**EXERCISE DIRECTIONS**: Below are records that hold pictures; write out only the lines from their start through the line with "This screenshot has height=569, width=1056.", exactly, and drop the pictures.

======== PROVIDED MATERIAL ========

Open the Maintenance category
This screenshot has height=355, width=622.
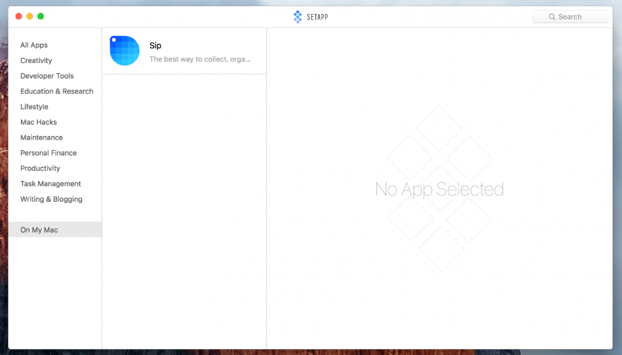[41, 138]
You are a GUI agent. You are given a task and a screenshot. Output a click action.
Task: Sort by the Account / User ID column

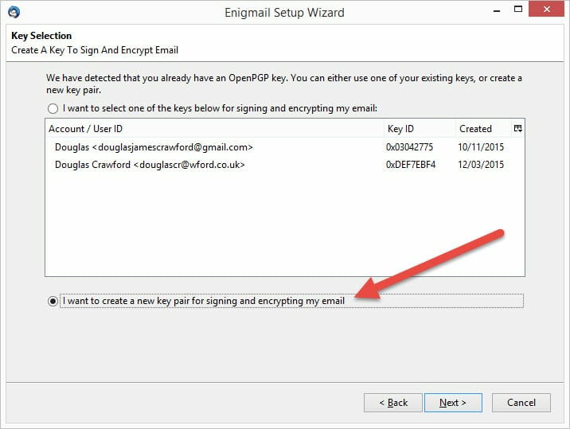pyautogui.click(x=214, y=128)
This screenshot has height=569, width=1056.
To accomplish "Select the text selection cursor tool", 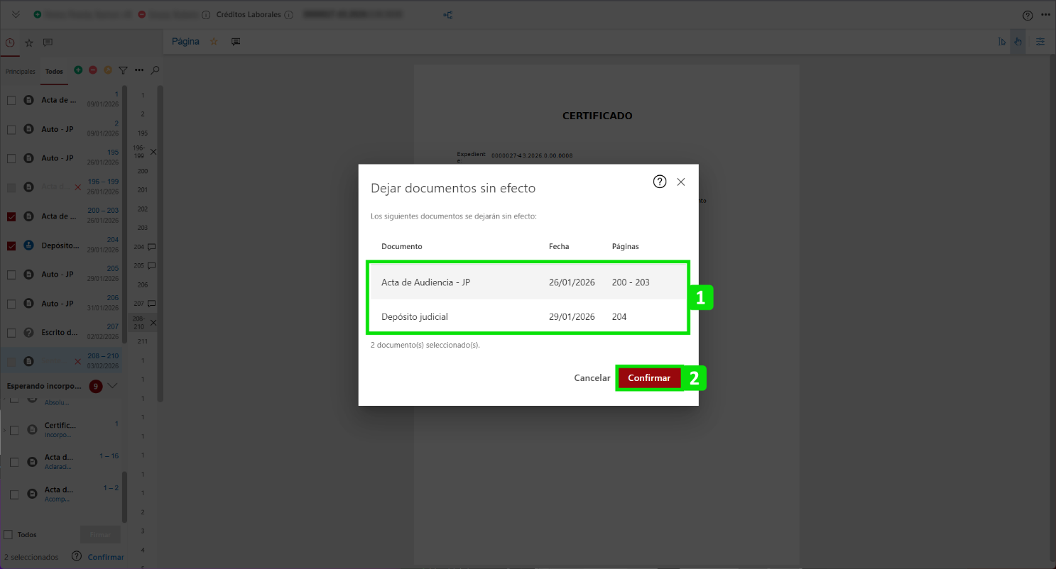I will click(x=1001, y=42).
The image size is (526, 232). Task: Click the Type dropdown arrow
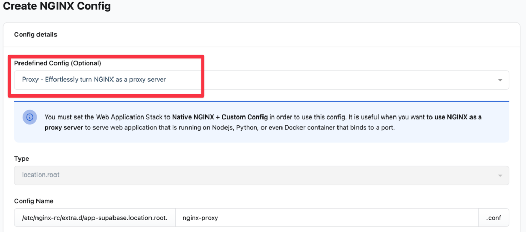point(500,175)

========

**TASK RESULT**:
Open the Maintenance category
This screenshot has height=355, width=622.
[41, 138]
You are a GUI agent. You are given a task and a screenshot. Output a click action.
Task: Sort by the Account / User ID column

pyautogui.click(x=214, y=128)
This screenshot has height=569, width=1056.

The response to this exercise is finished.